═══ Selected excerpt ═══

List:General Discussion« Previous MessageNext Message »
From:shawn green Date:June 11 2013 9:16pm
Subject:Re: How do I select all rows of table that have some rows in another
table (AND, not OR)
View as plain text  
Hello Daevid,

On 6/11/2013 3:59 PM, Daevid Vincent wrote:
> I am trying to implement a filter so that a user could select various genres
> they want "in" or "out". Perhaps they like 'action' and 'car chases' but
> don't like 'foreign' and 'drifting' (or whatever...)
>
> So I want something sort of like this, however IN() is using an "OR"
> comparison when I need it to be an "AND"
>
> SELECT DISTINCT
>          s.`scene_id` AS `id`,
>          GROUP_CONCAT(sg.`genre_id`)
> FROM
>          `dvds` AS d
>          JOIN `scenes_list` AS s
>                  ON s.`dvd_id` = d.`dvd_id`
>          JOIN `scenes_genres` AS sg
>                  ON sg.`scene_id` = s.`scene_id`
>                  AND sg.`genre_id` IN (10,38)
>                  AND sg.`genre_id` NOT IN (22,61)
> GROUP BY s.`scene_id`;
>
> This is giving me way way too many rows returned.
>
> For example, I would expect this scene_id to be in the result set:
>
> SELECT * FROM scenes_genres WHERE scene_id = 17;
>
> scene_id  genre_id
> --------  ----------
>        17           1
>        17           3
>        17          10 <--
>        17          19
>        17          38 <--
>        17          53
>        17          58
>        17          59
>
> And this scene ID to NOT be in the result set:
>
> SELECT * FROM scenes_genres WHERE scene_id = 11;
>
> scene_id  genre_id
> --------  ----------
>        11           1
>        11          10 <--
>        11          19
>        11          31
>        11          32
> 		       <-- but does not have 38
>        11          59
>
> I've tried various subselect ideas, but of course this fails b/c genre_id
> can't be multiple things at one time (AND)
>
>     JOIN `scenes_genres` AS sg
>       ON sg.`scene_id` = s.`scene_id`
>          AND sg.`genre_id` IN (
>            SELECT `genre_id` FROM `scenes_genres`
>             WHERE `genre_id` = 10
>                    AND `genre_id` = 38
>                    AND `genre_id` <> 22
>                    AND `genre_id` <> 61
>         )

═══

Repeat the passage of the mailing-list message on filtering scenes by genre, from "On 6/11/2013 3:59" up to and including "and 'drifting' (or whatever...)".

═══ Rows ═══

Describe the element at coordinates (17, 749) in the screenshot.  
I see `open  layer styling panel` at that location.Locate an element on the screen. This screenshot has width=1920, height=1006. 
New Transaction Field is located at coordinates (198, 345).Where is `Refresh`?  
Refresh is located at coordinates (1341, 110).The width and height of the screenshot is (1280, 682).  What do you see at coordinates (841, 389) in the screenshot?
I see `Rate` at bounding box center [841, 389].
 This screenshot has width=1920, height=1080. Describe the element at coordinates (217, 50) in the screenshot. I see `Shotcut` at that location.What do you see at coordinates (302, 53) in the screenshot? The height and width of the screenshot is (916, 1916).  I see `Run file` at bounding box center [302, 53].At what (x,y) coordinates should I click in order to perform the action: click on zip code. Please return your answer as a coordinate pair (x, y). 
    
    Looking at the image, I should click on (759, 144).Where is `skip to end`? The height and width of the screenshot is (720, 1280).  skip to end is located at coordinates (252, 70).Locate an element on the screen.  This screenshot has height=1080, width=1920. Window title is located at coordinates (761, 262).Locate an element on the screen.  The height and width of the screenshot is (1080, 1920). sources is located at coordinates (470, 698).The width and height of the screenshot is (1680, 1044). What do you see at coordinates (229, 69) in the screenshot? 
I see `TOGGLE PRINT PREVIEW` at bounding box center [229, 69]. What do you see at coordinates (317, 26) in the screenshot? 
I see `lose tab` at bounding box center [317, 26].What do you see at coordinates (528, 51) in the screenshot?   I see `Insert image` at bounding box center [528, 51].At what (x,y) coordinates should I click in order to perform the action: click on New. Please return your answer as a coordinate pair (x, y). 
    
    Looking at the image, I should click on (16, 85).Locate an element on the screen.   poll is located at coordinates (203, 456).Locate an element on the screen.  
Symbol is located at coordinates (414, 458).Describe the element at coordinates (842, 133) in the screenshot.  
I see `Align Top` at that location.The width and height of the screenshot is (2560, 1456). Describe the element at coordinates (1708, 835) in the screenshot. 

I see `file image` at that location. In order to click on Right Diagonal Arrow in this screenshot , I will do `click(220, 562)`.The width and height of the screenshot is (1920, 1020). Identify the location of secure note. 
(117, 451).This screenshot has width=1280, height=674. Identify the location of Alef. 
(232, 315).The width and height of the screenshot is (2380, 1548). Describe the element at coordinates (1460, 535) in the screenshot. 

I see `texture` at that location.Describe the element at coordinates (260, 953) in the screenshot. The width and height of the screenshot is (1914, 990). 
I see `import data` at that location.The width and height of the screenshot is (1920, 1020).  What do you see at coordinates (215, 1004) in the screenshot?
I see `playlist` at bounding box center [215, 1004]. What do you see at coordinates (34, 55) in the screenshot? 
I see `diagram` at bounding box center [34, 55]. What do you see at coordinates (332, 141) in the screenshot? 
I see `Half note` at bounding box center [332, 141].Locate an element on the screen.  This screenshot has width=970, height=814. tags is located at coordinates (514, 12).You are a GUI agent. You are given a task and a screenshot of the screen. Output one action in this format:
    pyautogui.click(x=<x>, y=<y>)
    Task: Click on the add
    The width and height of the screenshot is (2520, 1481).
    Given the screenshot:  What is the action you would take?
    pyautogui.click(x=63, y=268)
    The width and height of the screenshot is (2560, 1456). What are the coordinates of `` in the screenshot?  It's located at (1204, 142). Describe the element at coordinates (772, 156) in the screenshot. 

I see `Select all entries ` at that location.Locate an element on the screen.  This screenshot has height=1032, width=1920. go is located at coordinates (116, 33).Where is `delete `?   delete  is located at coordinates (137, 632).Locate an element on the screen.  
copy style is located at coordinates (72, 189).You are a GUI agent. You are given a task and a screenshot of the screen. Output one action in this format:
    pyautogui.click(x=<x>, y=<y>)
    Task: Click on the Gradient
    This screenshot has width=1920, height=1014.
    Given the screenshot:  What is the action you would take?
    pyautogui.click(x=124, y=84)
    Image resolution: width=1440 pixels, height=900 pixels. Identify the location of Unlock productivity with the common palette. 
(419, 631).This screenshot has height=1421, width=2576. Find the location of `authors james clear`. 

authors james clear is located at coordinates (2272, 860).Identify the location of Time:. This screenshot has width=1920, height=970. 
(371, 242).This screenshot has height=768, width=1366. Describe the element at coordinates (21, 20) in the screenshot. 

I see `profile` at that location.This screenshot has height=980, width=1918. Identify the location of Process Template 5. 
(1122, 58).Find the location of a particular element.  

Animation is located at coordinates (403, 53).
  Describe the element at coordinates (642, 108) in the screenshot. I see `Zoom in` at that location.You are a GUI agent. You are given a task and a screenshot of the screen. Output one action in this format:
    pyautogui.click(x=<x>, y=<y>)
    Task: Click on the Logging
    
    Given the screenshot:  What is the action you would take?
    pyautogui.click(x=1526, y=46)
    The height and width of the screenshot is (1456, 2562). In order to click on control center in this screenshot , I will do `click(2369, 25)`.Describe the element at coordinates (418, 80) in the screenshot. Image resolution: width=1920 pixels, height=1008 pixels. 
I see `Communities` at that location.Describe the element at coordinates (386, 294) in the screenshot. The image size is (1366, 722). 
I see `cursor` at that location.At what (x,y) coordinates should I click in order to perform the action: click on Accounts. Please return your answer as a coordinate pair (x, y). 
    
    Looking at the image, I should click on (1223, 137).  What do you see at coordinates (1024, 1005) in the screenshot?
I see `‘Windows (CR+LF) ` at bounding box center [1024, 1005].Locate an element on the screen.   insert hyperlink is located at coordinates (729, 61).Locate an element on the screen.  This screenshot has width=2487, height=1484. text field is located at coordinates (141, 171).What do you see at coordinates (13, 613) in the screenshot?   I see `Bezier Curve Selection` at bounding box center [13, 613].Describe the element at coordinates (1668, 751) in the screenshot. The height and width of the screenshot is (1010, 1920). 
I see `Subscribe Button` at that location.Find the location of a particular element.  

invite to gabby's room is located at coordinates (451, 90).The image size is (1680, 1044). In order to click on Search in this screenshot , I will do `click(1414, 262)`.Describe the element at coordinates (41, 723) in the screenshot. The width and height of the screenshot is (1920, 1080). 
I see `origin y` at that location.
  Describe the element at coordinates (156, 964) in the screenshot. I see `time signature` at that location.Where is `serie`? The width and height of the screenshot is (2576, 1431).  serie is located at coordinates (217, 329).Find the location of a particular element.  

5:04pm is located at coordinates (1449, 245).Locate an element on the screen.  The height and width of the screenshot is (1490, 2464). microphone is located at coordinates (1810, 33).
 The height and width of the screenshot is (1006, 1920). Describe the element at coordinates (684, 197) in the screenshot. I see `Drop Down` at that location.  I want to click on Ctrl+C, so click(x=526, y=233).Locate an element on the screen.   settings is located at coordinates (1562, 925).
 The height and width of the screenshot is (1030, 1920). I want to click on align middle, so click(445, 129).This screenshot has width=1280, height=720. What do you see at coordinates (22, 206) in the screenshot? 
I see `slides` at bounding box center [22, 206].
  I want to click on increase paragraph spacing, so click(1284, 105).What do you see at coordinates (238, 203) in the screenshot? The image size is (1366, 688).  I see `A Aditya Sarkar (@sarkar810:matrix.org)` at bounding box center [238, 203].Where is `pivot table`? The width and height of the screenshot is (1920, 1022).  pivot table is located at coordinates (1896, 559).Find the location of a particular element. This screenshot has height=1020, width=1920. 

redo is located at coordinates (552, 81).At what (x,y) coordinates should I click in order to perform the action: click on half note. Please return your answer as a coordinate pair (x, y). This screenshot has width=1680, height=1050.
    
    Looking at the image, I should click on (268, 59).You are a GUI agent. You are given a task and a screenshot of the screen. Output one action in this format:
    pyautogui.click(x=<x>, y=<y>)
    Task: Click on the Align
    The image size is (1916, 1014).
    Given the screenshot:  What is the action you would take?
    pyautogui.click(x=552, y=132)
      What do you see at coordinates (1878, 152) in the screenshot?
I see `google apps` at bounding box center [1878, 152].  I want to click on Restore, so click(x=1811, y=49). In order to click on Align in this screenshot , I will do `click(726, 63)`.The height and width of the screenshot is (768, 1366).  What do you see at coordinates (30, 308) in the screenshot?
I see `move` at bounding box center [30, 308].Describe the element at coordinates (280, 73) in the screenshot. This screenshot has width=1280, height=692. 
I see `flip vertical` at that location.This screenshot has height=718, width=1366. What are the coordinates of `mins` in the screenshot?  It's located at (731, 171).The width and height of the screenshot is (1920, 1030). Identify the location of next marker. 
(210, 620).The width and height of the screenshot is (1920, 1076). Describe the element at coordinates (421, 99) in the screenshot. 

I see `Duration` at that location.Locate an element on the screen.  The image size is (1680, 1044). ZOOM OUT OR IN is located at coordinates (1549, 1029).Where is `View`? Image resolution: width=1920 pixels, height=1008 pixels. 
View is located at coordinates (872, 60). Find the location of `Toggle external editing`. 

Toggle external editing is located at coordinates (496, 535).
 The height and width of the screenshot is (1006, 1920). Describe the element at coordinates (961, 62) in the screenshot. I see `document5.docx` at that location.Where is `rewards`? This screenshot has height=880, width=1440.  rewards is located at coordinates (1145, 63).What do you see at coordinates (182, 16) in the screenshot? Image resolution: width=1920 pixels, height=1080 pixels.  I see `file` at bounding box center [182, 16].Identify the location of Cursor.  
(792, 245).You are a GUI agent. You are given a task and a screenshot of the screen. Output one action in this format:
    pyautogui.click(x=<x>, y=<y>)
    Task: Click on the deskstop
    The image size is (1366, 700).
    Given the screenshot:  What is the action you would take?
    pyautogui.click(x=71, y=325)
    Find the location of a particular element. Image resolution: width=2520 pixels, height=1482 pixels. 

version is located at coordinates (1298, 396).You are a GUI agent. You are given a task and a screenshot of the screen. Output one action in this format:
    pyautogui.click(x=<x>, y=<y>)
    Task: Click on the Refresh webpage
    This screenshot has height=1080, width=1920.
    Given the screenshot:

═══

> **Full answer**
On 6/11/2013 3:59 PM, Daevid Vincent wrote:
> I am trying to implement a filter so that a user could select various genres
> they want "in" or "out". Perhaps they like 'action' and 'car chases' but
> don't like 'foreign' and 'drifting' (or whatever...)